Testing More Reliable Materials for Nuclear Energy

Nuclear energy is a pillar of our modern electrical world. It powers nearly 20 percent of all electricity generated in the US and constitutes the single largest source of power generation that doesn’t emit greenhouse gases.

But while nuclear energy plays an important role in our power needs, it carries with it an enormous responsibility for safety precautions. Incidents like 2011’s Fukushima Daiichi nuclear disaster in Japan, triggered by an earthquake and a related tsunami, drew worldwide attention to nuclear safety issues and highlighted the importance of reliable materials.

Researchers at the University of Minnesota’s College of Science and Engineering will soon begin testing a new material to see if it can better serve as the hard outer shell, or cladding, around nuclear fuel rods that prevents radiation leaks. Previous studies suggest this material, called silicon carbide matrix composite, may prove to be a more reliable barrier between the highly radioactive uranium pellets inside of a fuel rod and the coolant water outside of it than zirconium alloy, the material typically used today.

“This material is new; we don’t have much data or knowledge yet of how it responds under this condition,” said Jia-Liang Le, Ph.D., associate professor in the Department of Civil, Environmental, and Geo- Engineering (CEGE) and principal investigator on the project. “This particular project is basically looking at the reliability of this material in a complex loading scenario—where multiple stresses are working in different directions.”

Le and co-principal investigator Joseph Labuz, Ph.D., department head of CEGE, will collaborate with the US Department of Energy’s Oak Ridge National Laboratory in Tennessee for the project. Funding comes from a three-year, $800,000 grant from the Nuclear Energy University Program of the Department of Energy.

What’s in a Material?

Why research new materials for fuel rod cladding? While the presently used zirconium alloy has been generally safe, the Fukushima disaster highlighted its potential instability in extreme situations—and the value in finding a reliable alternative.

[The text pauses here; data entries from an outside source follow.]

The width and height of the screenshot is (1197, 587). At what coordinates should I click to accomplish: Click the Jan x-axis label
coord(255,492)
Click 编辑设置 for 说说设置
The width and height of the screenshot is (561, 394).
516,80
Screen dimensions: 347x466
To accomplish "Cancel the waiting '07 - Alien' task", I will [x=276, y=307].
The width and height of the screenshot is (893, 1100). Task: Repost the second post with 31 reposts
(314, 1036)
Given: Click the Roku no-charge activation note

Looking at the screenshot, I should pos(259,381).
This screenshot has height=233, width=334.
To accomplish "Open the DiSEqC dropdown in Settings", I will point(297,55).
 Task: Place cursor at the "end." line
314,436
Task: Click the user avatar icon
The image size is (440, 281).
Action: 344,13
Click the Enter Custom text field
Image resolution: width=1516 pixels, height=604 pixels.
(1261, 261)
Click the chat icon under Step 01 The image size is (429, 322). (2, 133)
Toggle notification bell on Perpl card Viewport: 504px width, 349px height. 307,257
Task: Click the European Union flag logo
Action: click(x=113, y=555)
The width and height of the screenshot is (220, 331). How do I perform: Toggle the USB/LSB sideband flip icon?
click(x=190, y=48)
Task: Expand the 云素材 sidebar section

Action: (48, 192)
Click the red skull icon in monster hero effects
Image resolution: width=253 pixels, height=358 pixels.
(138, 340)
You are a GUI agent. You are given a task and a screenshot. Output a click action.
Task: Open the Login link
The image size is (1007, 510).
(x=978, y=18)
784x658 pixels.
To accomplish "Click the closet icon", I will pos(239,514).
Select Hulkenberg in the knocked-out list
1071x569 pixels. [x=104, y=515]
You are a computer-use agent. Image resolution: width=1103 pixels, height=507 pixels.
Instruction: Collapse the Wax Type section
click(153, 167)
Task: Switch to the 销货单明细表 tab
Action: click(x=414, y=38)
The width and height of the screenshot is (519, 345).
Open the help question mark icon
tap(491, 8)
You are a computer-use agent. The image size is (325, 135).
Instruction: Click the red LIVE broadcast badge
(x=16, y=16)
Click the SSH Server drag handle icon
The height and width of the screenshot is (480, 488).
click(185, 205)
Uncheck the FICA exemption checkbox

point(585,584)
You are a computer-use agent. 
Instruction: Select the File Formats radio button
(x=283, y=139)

At Fukushima, failed cooling systems allowed conditions to get so hot that the zirconium alloy warped and split, causing a radiation leak. Experts believe the alloy also reacted with steam in the reactor to form explosive hydrogen gas, and the resulting blasts further spread radiation to the surrounding area.

When it comes to silicon carbide composite, the term “strong” is an understatement. The material can withstand about 250 megapascals (pascals are a metric system unit measuring pressure)—or over eight times what concrete can handle at 30 megapascals in compression. But what makes silicon carbide so promising for fuel rod cladding is that it stays strong even when exposed to radiation. That’s not true of many materials, which tend to degrade from long-term exposure to radiation.

It will be Le and Labuz’s job to determine how likely the silicon carbide composite is to fail. As civil engineering experts, they know that everything humans can design has some risk of failure. Better design and materials help to reduce that risk as much as possible. The design of civil infrastructure typically requires a risk of failure of less than 1 in 1,000,000 (or 0.0001 percent). This risk design level could be even lower for nuclear structures.

But how “failure” is measured still needs to be determined. The term may evoke images of total collapse, but even small cracks or defects could be enough for radiation to slip through. Should failure be the first crack in the material, or a more extensive amount of damage?

“This is also part of the research: We have to look at how we define failure,” Le said, adding that such criteria could ultimately affect how expensive the cladding would be to use and how often the cladding would need to be replaced.

To determine the material’s risk, the researchers will first design a testing environment that mimics the actual stress state that cladding faces in a reactor. Collaborators at the Oak Ridge Lab will provide data that helps Le and Labuz accurately simulate these conditions. Over the course of dozens of tests, the researchers will look for any variations between how the material performs. Then they will extrapolate that information into a physical model that estimates the overall probability of failure.

Following the tests, both U of M and Oak Ridge research teams will examine the tested materials using imaging tools like micro-computed tomography (an X-ray-based imaging technology that scans an object to create a 3D model) and acoustic emission testing (which uses ultrasound waves) to examine the material for cracks and other evidence of damage.

A tube specimen of silicon carbide composite

Potential to Change the Industry

Le expects to begin research in October. While it’s still too early to say whether the silicon carbide composite will succeed as a better material for fuel rod cladding, the potential of a successful application would be extensive.

If the material works, it would be usable in any light water reactor—which is the type of reactor that all 99 of the commercial nuclear power plants in the US use, according to the US Nuclear Regulatory Commission. Its influence could also extend worldwide, as about 85 percent of all nuclear energy reactors on the planet fall into this category, according to the World Nuclear Association.